Thursday, June 25, 2009

Beauty Secrets

I don’t even know how we started talking about make-up. Gina said she never wore any at all until she went to college. And I, as a freshman in high school, wouldn’t even walk out my front door to get the mail without a full face applied. By the time I got to college, I had sworn off most of it.

My roommate insisted I didn’t look any different with mascara on. So, eventually, that fell away. And the rest of it seemed superfluous once my eyelashes were bare. But I had this teeny tiny obsession with my eyebrows that was a little harder to shake.

Throughout most of my teen years, I convinced myself that my face was too boyish. I didn’t have fine chiseled cheekbones – or any chiseled anything – so I was afraid I would be mistaken for a boy if I didn’t do something radical to my face. And that something was browicide. I started out just wanting shape and definition. My eyebrows were never bushy, but they occupied a lot of facial geography. Once I got used to the feeling of yanking a hair follicle out by its root, I actually grew to enjoy it. And so I became an obsessive plucker.

At the end of high school, I plucked my eyebrows so often – and so unsparingly – that what I was left with was essentially a single-hair-deep browline. I doubt there are micrometers that measure that sort of thing, so I will just say that the net effect of having an eyebrow that thin is to appear to have no eyebrow at all.

I plucked my eyebrows daily – sometimes twice a day – and prided myself on extracting a stray hair (and they were all strays) at the very moment it broke through the skin. I couldn’t see that I looked like a cancer patient.
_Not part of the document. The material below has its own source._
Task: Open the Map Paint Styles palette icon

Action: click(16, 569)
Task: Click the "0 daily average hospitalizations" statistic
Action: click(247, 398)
Only that I was tidy and feminine.

My best friend in college finally staged an intervention. She filled the room with naturally-browed women who tried to convince me that I needed to fill in my brow line. They said it wouldn’t be easy, and that they were all committed to help.

Then they took away my tweezers.

Four excruciating weeks later, I had my old teenage face back. I slowly began to pluck again, but this time only true stragglers. Unlike many who recover from addictions, I never really had a setback. Sometimes I let them go too much, but I have never been browless since.

Gina asked what it was I replaced that compulsion with. “You know obsessions like that never really go away,” she said. “They just take a different form.”

I’m not really sure of the answer to that, but I guess maybe you’re looking at it.

1 comment:

  1. Smoking, making lists of things to do with neat little boxes to put check marks in.